Originally Posted by WoundedOne (Post 6885357)
I am doing 100% better ! I can see way more clearly that this relationship was a mess. I have to admit though The next day I had muscle aches and a bad headache from her contacting. At least thats what Im guessing. Its like the stress started to form again subconsciously. I feel I got to nip this in the butt before it all starts again . She made me physically ill in the past. No way she's gonna do that to me again. :thanks

:c011::c011::c011:

So good to hear this Woundedone. Congrats on having a steep learning curve. Many are not as wise as you.

Keep taking care of yourself and let us know how you are doing.

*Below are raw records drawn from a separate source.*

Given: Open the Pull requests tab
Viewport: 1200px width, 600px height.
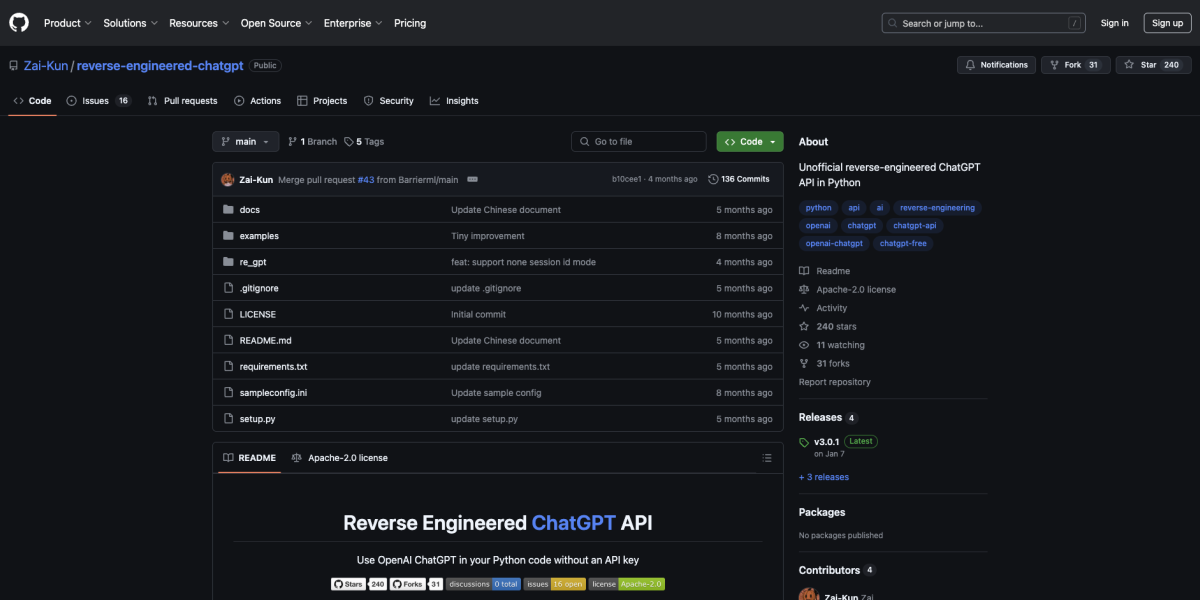Looking at the screenshot, I should [182, 101].
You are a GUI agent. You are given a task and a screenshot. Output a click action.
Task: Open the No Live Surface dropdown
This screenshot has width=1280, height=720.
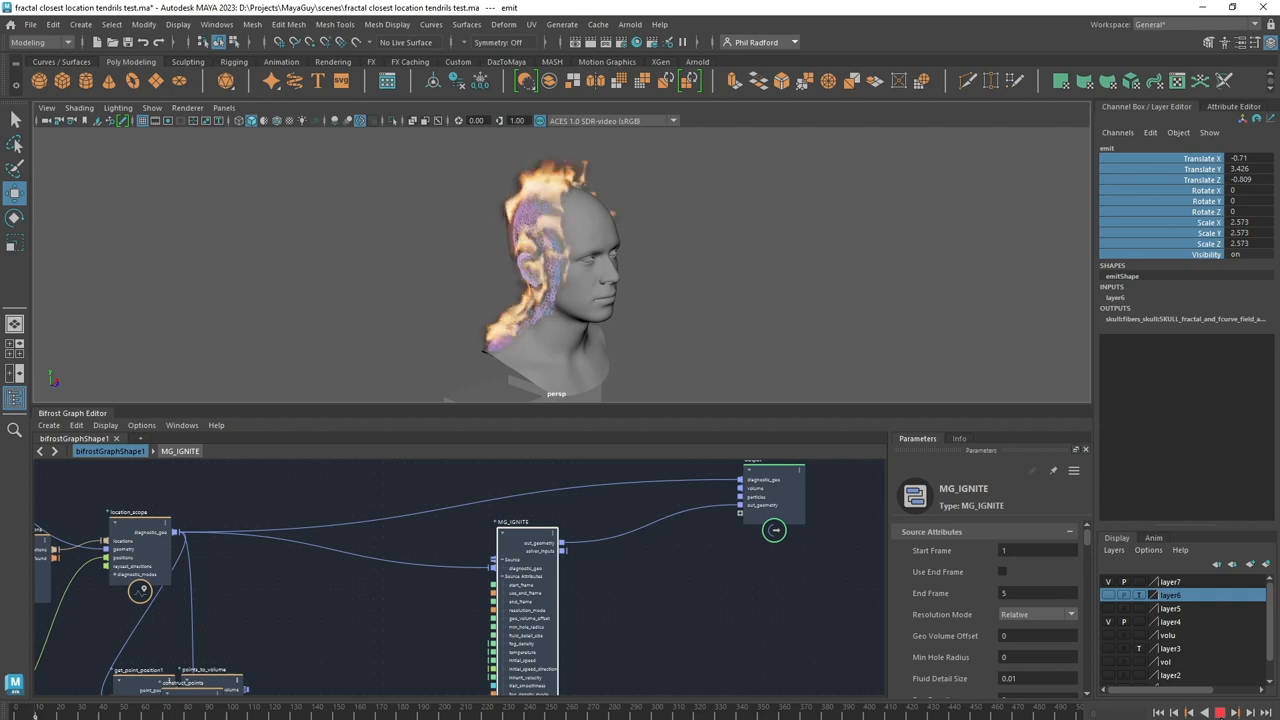(x=405, y=42)
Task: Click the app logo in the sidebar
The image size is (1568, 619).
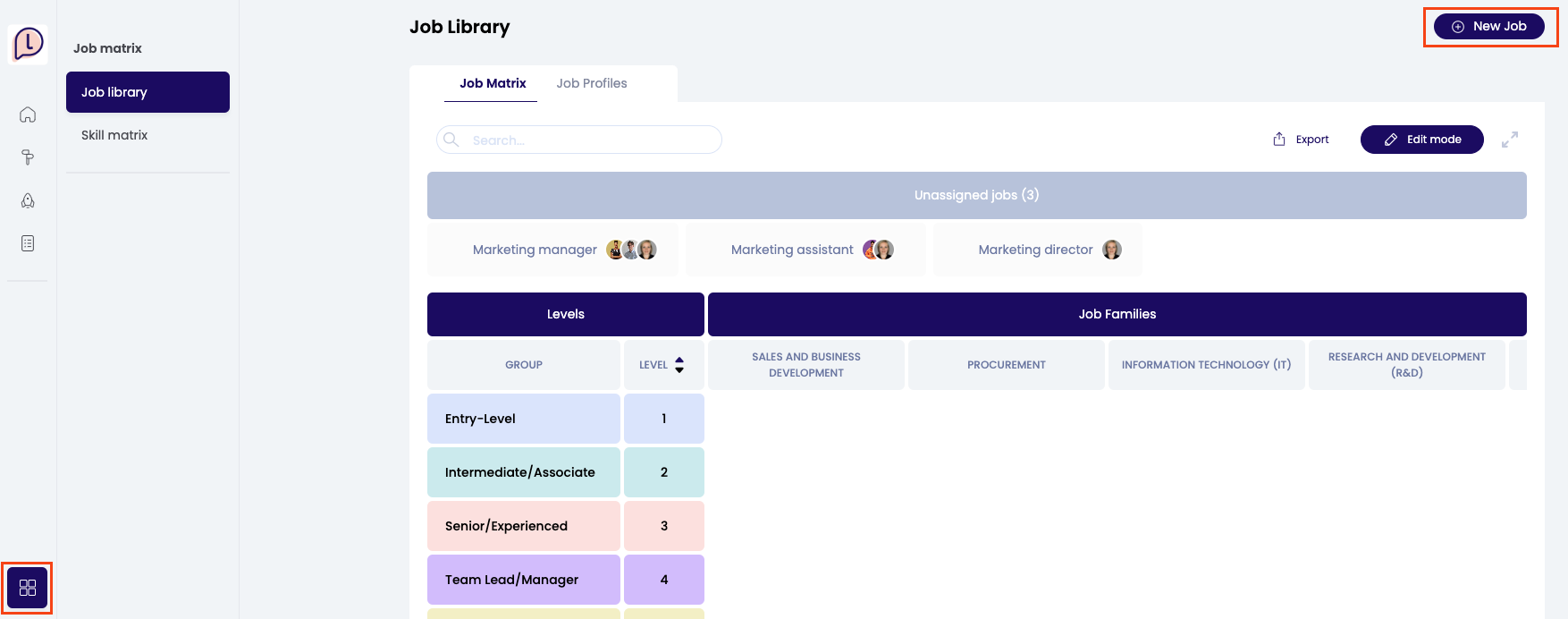Action: coord(28,43)
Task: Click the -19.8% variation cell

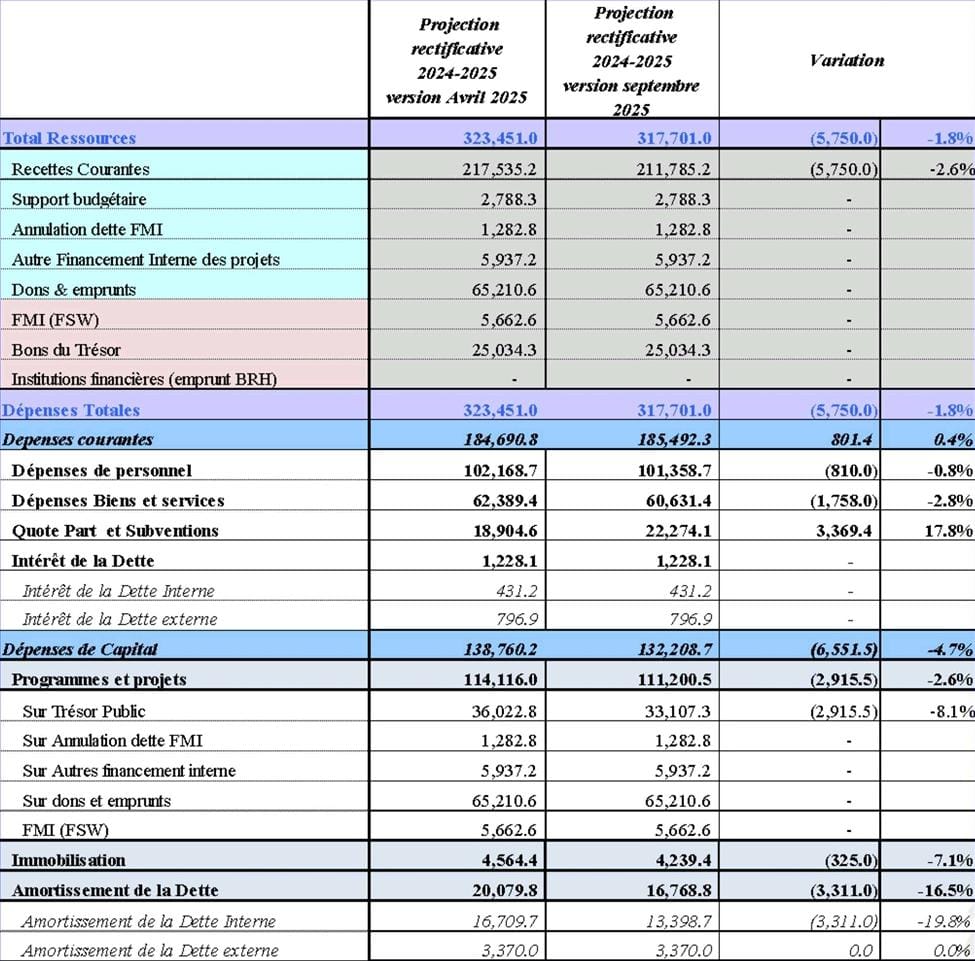Action: coord(948,921)
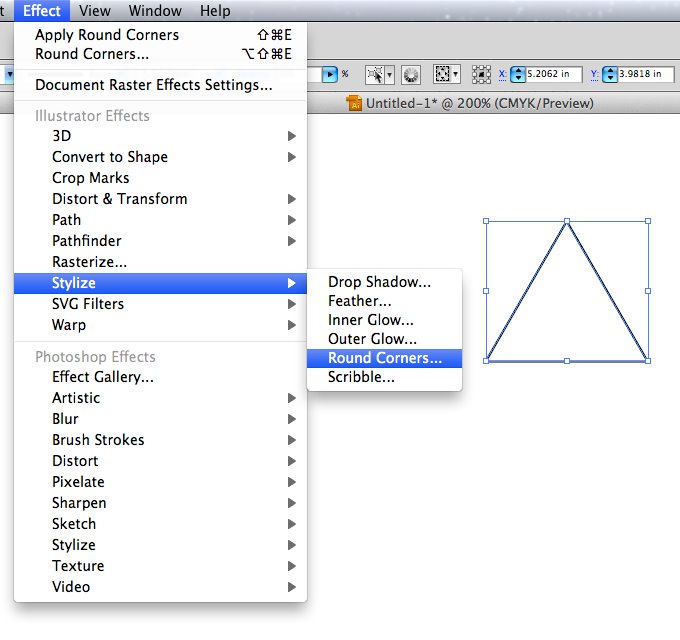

DontRemember 05-04-2018 11:50 PM


Originally Posted by WoundedOne (Post 6885357)
I am doing 100% better ! I can see way more clearly that this relationship was a mess. I have to admit though The next day I had muscle aches and a bad headache from her contacting. At least thats what Im guessing. Its like the stress started to form again subconsciously. I feel I got to nip this in the butt before it all starts again . She made me physically ill in the past. No way she's gonna do that to me again. :thanks

Yeah..my exAgf tried to drag me into some drama the other day,that I had nothing to do with and it 'shook me up' for a bit. I'm just over 'here' minding my own business and getting on with the new sober life I'm building and then wham! Really reminds you who/what/how they are. Good riddance.

PeacefulWater12 05-05-2018 12:30 AM

Sorry you have this going on. Sadly typical behaviour. As explained in above posts.

Thank you for sharing about this. It has been very helpful for me too to read about it. Giving me clarity.

Wishing you all the best and that when you are ready, you find the person and relationship you deserve.